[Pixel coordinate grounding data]
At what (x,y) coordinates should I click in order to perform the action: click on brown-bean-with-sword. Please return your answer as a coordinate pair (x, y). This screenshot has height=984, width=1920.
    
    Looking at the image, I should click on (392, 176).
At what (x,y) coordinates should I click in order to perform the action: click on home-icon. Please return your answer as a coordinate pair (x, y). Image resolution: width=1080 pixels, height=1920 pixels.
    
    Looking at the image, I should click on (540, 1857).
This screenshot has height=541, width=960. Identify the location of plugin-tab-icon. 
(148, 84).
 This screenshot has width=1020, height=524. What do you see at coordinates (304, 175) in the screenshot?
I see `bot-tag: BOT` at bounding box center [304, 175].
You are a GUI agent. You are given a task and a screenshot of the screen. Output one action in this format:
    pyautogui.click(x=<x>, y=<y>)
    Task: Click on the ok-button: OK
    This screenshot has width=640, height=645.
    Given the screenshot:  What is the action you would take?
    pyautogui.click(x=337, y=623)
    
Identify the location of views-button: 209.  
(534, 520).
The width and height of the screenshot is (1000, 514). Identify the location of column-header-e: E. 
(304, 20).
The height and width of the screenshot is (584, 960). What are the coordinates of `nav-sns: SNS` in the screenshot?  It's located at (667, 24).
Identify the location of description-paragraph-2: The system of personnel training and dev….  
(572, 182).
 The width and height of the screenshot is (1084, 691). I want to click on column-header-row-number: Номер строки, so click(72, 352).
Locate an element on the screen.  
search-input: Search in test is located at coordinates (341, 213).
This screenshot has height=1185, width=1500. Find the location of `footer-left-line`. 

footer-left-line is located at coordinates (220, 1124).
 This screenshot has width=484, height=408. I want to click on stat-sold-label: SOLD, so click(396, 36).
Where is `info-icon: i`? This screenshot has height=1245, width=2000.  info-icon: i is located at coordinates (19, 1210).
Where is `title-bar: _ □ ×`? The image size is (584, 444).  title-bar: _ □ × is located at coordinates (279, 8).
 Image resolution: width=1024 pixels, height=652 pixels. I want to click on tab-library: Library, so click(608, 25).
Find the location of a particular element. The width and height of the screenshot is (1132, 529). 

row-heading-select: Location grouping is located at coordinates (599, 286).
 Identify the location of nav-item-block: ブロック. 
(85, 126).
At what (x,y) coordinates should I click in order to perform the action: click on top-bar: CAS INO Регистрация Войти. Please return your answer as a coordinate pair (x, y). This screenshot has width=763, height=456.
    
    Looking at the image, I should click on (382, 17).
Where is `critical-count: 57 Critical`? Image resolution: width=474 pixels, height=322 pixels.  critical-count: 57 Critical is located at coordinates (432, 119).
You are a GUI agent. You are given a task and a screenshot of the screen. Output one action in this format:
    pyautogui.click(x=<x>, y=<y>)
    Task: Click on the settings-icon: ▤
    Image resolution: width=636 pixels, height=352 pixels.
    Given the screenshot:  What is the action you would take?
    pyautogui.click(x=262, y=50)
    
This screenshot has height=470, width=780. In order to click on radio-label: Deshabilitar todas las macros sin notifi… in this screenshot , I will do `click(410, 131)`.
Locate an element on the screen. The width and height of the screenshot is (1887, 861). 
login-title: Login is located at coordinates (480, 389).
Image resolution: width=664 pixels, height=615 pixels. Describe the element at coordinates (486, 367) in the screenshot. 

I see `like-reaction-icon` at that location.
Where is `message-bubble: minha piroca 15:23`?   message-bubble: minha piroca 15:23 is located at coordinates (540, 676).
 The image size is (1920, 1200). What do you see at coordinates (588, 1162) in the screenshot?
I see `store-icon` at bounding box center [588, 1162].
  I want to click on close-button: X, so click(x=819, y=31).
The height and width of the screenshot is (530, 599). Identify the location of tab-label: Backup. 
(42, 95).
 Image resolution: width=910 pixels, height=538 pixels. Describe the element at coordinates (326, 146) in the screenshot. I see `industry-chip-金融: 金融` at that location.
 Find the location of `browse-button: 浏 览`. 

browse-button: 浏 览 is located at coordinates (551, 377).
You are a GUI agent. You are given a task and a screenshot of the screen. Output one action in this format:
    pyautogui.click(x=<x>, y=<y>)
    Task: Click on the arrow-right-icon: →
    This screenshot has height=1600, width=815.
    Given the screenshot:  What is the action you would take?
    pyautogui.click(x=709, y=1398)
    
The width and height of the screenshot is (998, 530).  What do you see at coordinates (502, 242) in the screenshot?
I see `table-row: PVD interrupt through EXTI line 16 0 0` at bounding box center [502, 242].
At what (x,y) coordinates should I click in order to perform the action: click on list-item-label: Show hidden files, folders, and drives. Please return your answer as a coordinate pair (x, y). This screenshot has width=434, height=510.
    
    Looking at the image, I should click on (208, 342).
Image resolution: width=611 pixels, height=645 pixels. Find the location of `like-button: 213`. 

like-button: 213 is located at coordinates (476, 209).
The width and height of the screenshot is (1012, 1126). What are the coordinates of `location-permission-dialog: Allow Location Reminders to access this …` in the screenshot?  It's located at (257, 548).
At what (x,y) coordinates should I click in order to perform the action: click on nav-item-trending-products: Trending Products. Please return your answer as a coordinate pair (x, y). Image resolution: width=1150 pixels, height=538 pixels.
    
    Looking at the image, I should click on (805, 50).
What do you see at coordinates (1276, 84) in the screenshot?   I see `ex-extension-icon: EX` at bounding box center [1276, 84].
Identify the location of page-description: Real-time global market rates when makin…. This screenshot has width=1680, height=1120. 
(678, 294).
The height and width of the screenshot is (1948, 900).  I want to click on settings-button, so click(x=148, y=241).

# [Task]
Count the lines above that contain the string "button". Reply with the number alone.

# [Worked solution]
8